Non terrorizzare i lettori, ma presentare loro un argomento estremamente serio e tragico è l'intento esplicito di Robert Kirkman, autore della serie a fumetti The Walking Dead. La sua storia di zombie non vuole essere una "festa splatter di violenza sanguinolenta", ma un modo di affrontare la messa in discussione di chi siamo e del nostro ruolo nella società, così come ogni buona storia e film di zombie è, oltre a un sacco di "figate", una critica e riflessione sociale. Nella presentazione al primo volume, Kirkman afferma che intende «indagare i modi in cui le persone reagiscono di fronte alle situazioni estreme e come ne escono cambiate», vedere il protagonista "mutare e maturare" e osservare «come riuscirà a sopravvivere, piuttosto che stare a vedere quanti zombie» spuntano da dietro l'angolo per spaventare il lettore. Insomma, scrivere una sorta di "racconto epico" che sia una "cronaca di anni e anni" della vita del protagonista, una storia di zombie "che non finisce mai"... «o che almeno continua per un bel po' di tempo...»


4 interventi:

Shelidon ha detto...

Sono ferma al decimo volume italiano, perché è lì che la pubblicazione italiana è ferma, e confesso di aver snobbato totalmente la serie tv.
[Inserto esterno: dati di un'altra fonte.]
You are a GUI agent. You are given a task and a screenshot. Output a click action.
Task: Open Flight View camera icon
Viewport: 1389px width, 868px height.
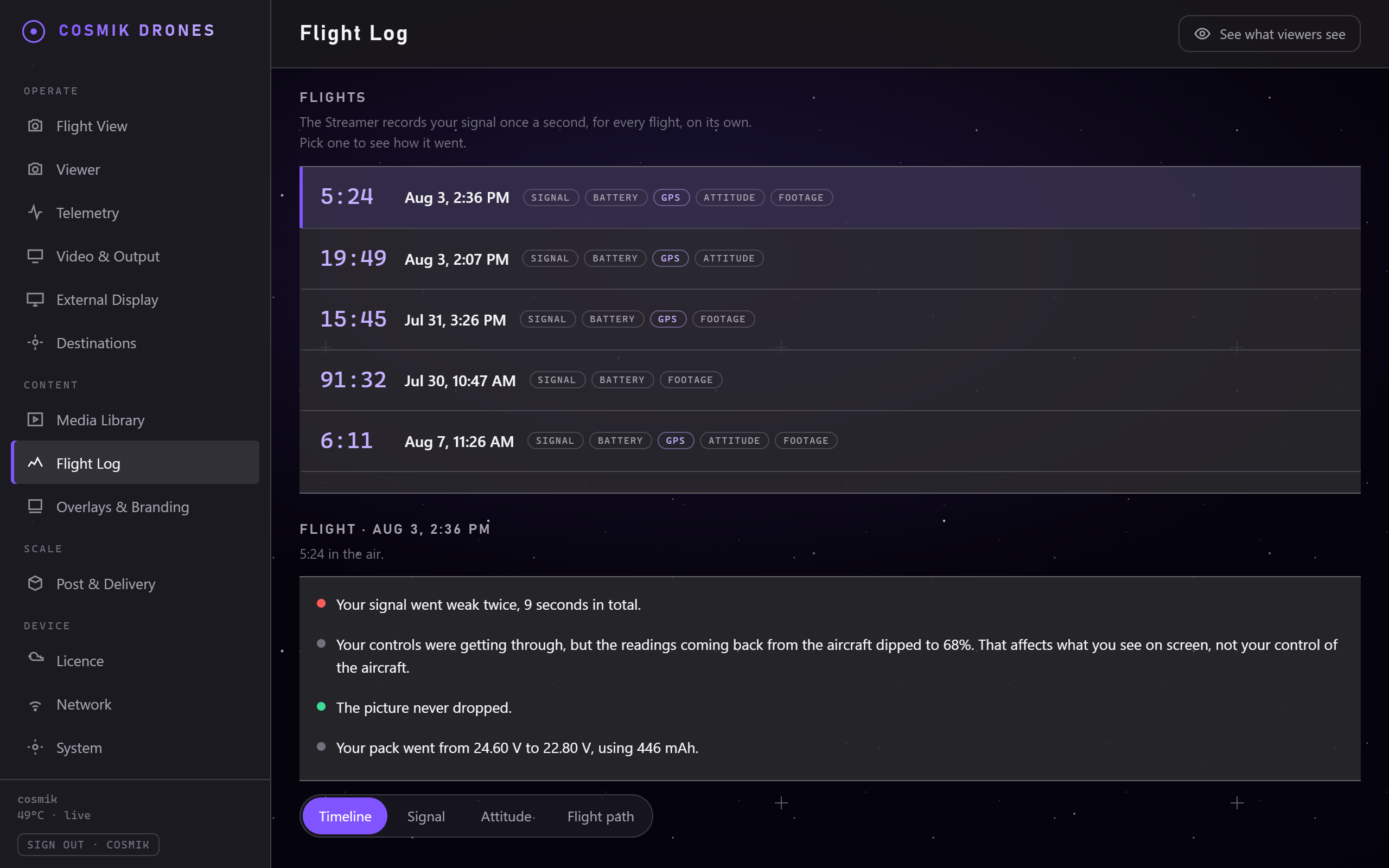35,126
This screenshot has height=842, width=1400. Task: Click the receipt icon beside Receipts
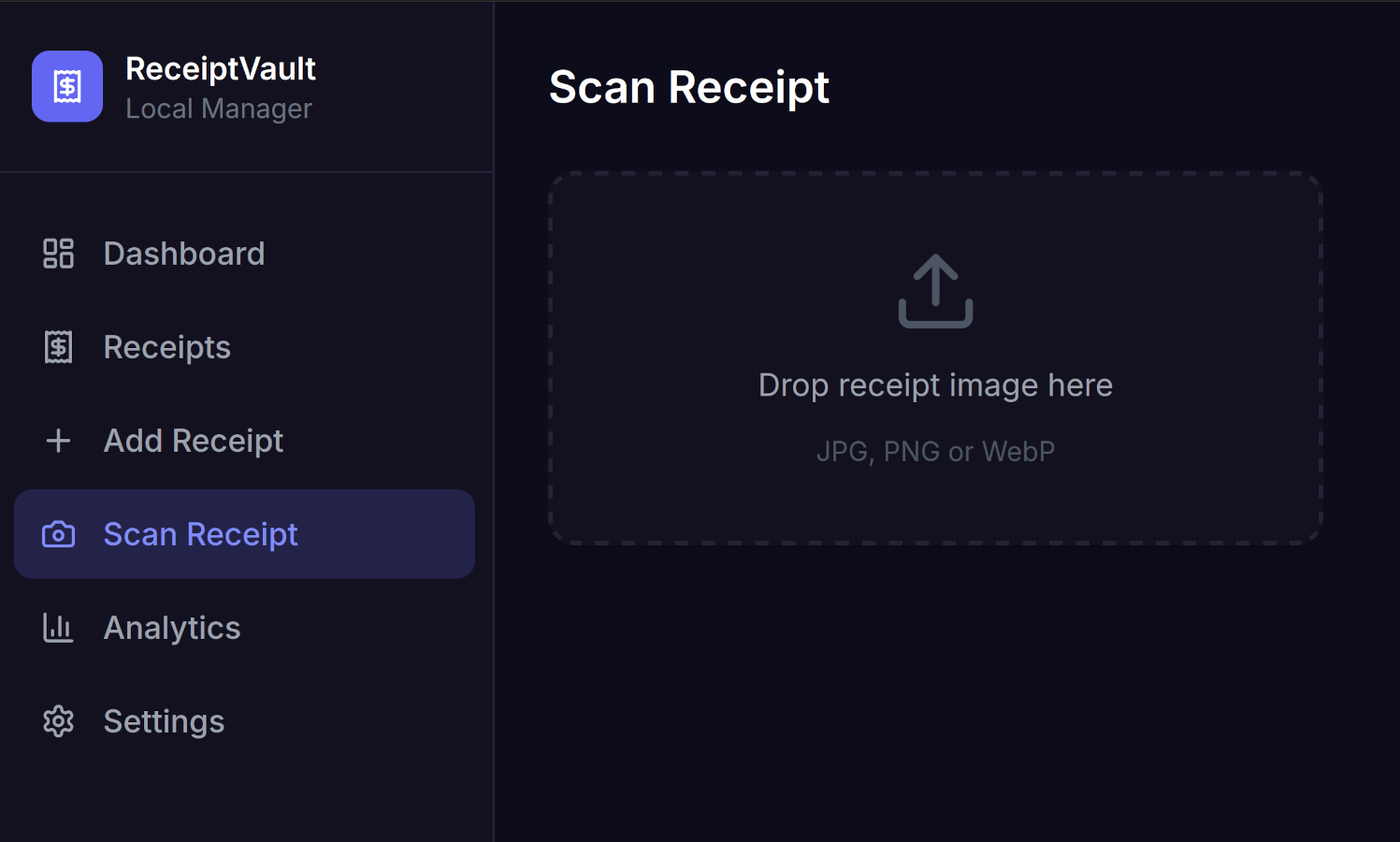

Indubbiamente il fumetto si presenta come un prodotto maturo, che si concentra sulle psicologie e sulle dinamiche tra i personaggi, ma devo confessare che continuo a riscontrare una certa carenza nell'originalità di suddette situazioni, come se toccare certi argomenti fosse imprescindibile quando si tratta di zombi. E mi permetto di dissentire.

nicce ha detto...

beh, io ho letto solo e appena il primo volume e la serie tv, come al solito, non l'ho seguita. non so se continuerò con il fumetto, forse sì, ma senza urgenza.

Shelidon ha detto...

Se decidi di proseguire, poi fammi sapere cosa ne pensi.

Paolopaoli ha detto...

ah questo mi manca. proverò a recuperare qualcosa. la serie tv non l'ho visto (ma si può sempre avere).